* **YOUR GOAL**
Please reproduce, word for word, the stretch of the business-growth text below from "I commonly see" through "the same result.".

* **SELECTED EXCERPT**
——
You must consolidate your company before making it grow or trying to. Once your operations, supply, brand perception, reached client volume, service, sales, and financial health are a reality, you could be (more) ambitious.
One more concern comes from the fact of trying to grow by including new product categories before maximizing your current portfolio output. In other words, if you are struggling to sell your bikes, including tires, racks, or clothing your offer will not help. Yes, up-selling and cross-selling are brilliant ideas once your core activity goes moderately well. ?
I commonly see people willing to face a market trying to recruit talent for free under the disguise of “synergy”. The idea spins around starting to sell using someone else’s agenda and resources as assets. A “we will see” is the next step.
The thing is right the other way around. You do not wait for your son to grow on his own and feed him when a teenager. You must feed him from day one so that he can grow. Then, he willl start shaking his wings. Swap him for her and he for she to obtain the same result.
Sometimes, a company has been succeeding in its country and this pushes the management to think that conquering a new market will be a breeze because your products and brand have been populated where you live, be it locally or nationally all over the past years.
This will not grant you success where you are nobody and where others have been doing well for decades.
——
* **INFORMATION GIVEN**
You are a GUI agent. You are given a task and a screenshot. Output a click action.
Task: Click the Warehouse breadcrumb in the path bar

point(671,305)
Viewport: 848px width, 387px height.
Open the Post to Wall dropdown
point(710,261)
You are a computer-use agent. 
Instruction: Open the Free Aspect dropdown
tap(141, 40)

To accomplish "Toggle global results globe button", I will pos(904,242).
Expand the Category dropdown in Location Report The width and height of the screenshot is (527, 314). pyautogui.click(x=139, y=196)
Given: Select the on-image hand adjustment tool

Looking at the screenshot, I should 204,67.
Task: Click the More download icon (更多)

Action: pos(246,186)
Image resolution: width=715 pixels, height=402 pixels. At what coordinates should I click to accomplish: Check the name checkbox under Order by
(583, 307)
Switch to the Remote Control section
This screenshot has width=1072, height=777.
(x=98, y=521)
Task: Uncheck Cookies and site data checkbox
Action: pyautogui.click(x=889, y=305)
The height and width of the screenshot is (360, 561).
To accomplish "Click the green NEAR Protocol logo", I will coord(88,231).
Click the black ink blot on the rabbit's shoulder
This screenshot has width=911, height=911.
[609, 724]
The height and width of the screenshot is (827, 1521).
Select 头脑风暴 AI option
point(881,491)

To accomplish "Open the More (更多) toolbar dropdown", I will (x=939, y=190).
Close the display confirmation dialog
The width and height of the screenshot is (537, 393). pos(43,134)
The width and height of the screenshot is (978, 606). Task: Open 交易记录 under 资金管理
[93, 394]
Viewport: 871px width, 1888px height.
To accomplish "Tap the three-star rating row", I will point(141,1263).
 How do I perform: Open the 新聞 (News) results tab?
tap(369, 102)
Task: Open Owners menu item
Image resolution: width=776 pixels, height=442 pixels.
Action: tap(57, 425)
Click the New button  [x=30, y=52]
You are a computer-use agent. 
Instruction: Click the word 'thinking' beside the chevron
——
* **TASK RESPONSE**
I commonly see people willing to face a market trying to recruit talent for free under the disguise of “synergy”. The idea spins around starting to sell using someone else’s agenda and resources as assets. A “we will see” is the next step.
The thing is right the other way around. You do not wait for your son to grow on his own and feed him when a teenager. You must feed him from day one so that he can grow. Then, he willl start shaking his wings. Swap him for her and he for she to obtain the same result.